━━━ Working data ━━━

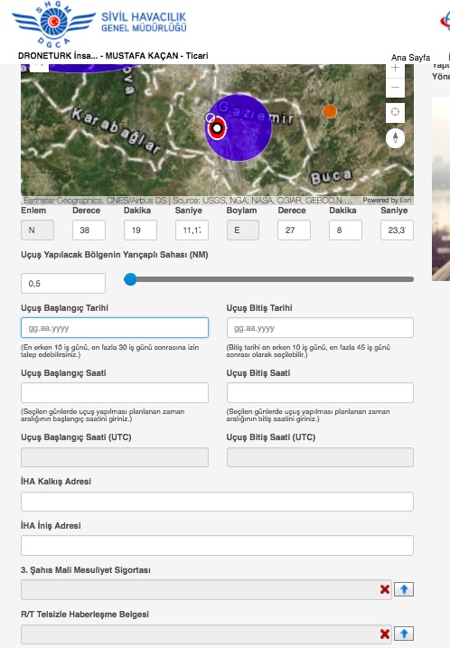This screenshot has height=648, width=450.
Task: Click the locate-me crosshair map button
Action: tap(395, 112)
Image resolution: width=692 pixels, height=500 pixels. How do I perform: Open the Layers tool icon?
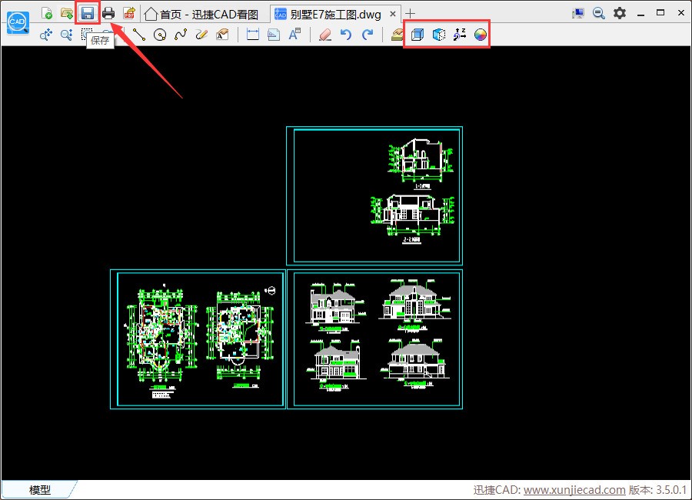(x=397, y=35)
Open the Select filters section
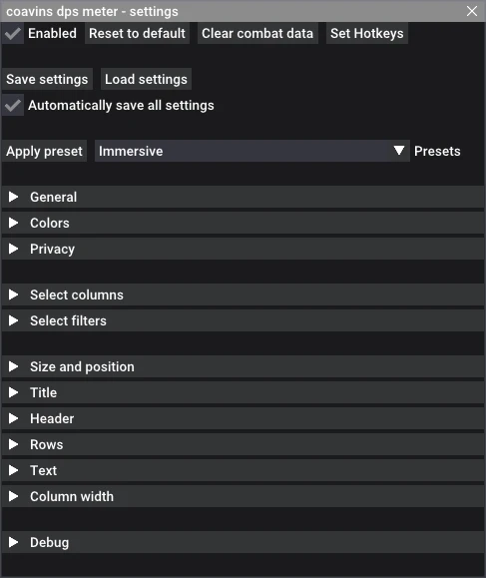 [243, 320]
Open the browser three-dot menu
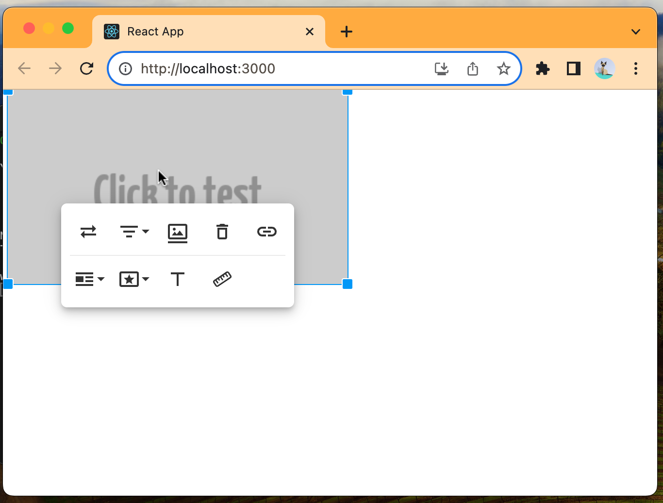Image resolution: width=663 pixels, height=503 pixels. [635, 68]
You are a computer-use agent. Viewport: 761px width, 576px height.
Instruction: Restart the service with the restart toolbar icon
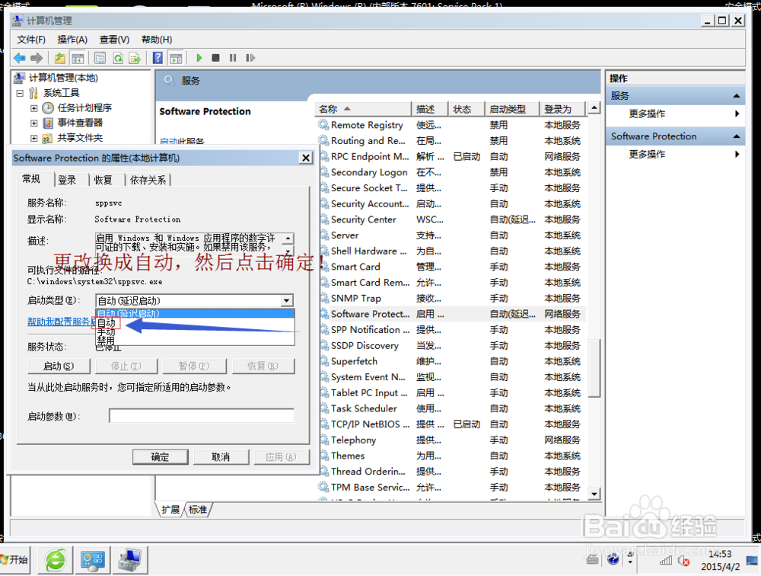pos(251,58)
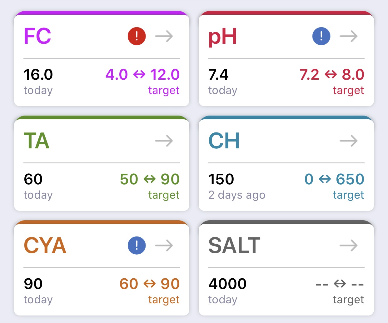Select the CH target range 0 to 650
The width and height of the screenshot is (388, 323).
pyautogui.click(x=334, y=179)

━━━

Copy verbatim the span that begins at the line containing "Open the browser three-dot menu" and ends at the last line of the material, inclusive of both; exclude pictures.

Response to the task:
Open the browser three-dot menu
Image resolution: width=663 pixels, height=503 pixels. [635, 68]
You are a computer-use agent. Viewport: 761px width, 576px height.
Instruction: Restart the service with the restart toolbar icon
pos(251,58)
Select the CH target range 0 to 650
The width and height of the screenshot is (388, 323).
pyautogui.click(x=334, y=179)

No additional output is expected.